While intuitively all three should function roughly the same, only the first version allows to specify a target parameter.

In short, this PR

Adds a target parameter to the *_source_dijkstra_path and *_source_dijkstra_path_length variants
Uses the new parameter to remove some duplicate code
Makes multi_source_dijkstra the effective "backend" of all versions, with a new capture_paths flag to prevent full path computation when they are not needed.

Previously only single_source_dijkstra had a target parameter, but not single_source_dijkstra_path or single_source_dijkstra_path_length

write variants of existing testcases to make use of the target parameter

dschult · 2020-05-29T21:17:12Z

This seems like a good idea. Unifying the API for those 3 functions is a good goal.
Is there a way to avoid the capture_paths flag by passing in a dict to fill with paths? (similar to _multisource?

nescio007 · 2020-06-01T11:22:06Z

I couldn't find an easy way:
multi_source_dijkstra is part of the public API, and thus should return both lengths and paths even when called just as multi_source_dijkstra(G, sources). A paths dict argument would thus need a good default value that would still return paths: An empty dict ({}) does not work (mutable), and None should be used to indicate that no paths should be captured. I guess one could use some fixed, non-dict value to indicate that a fresh paths-dict should be constructed, but I'm not sure that would yield a more elegant solution than the current capture_paths flag.

Additionally, a paths argument has somewhat weird semantics: as multi_source_dijkstra still has to return the captured paths (in order not to break the current API), there are now two places that contain the results: the dict given as the paths argument, and the value returned from multi_source_dijkstra.

I'm not 100% happy with the current capture_paths flag either, but it's the best I could come up with :-/

dschult · 2020-06-01T14:09:47Z

Here's an approach that would make that work smoothly (and other things):

instead of using multi_source_dijkstra as the function all others call, use the internal function _dijkstra_multisource.
The internal function should assume all inputs are reasonable and valid. This leaves the input checking to the outer-layer functions. Outer-layer functions that know "sources" is not empty don't have to check that. This reduces checking overall. Basically, put all checking in the outer functions. Yes, that might duplicate some code, but it saves code from being executed -- and it avoids an API with 7 functions that simply call a single function that could have been the API in and of itself... :}
The inner function can allow paths and pred inputs that get morphed. It knows those inputs are OK because our code (the outer-layer functions) created them. And it knows that those outer functions will ignore those input parameters if they aren't appropriate to be returned to user. In this sense, outer-layer functions construct all inputs and process all outputs. The inner function doesn't have to check inputs or worry about outputs.
preprocessing of the weight argument should also be done in the outer-layer functions. Again, that duplicates code in the file, but avoids calling unnecessary code. And it moves all input checking and construction to the outer-layer.
don't have outer-layer functions call other outer-layer functions. Calling many functions is slow in an interpreted language like Python and makes it hard for people to find what is done where in the code... They have to look up many functions to finally find the code that does the core of the algorithm. So, just have each function process inputs, construct inputs, call the single inner function that does everything (except check inputs), process output and return it to the user.
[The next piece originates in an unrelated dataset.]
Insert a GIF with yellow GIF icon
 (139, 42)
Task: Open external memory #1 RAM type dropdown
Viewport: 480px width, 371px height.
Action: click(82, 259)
I think this will take care of the capture_paths argument in the API. And it'll make the rest of the code easier to parse for people trying to figure out how this code works.

Move `capture_paths` and argument checking to a "middle-layer" function `_dijkstra_multisource_checked`, before calling the "inner-layer" `_dijkstra_multisource` implementation. This prevents adding `capture_paths` to the public API, but maintains a single place for argument checking/return value handling without code duplicates.

nescio007 · 2020-06-22T10:21:29Z

How about the following compromise, that moves capture_paths to a "middle-layer" function?
This leaves the public API as-is (no new arguments), but prevents code-duplication for argument checking.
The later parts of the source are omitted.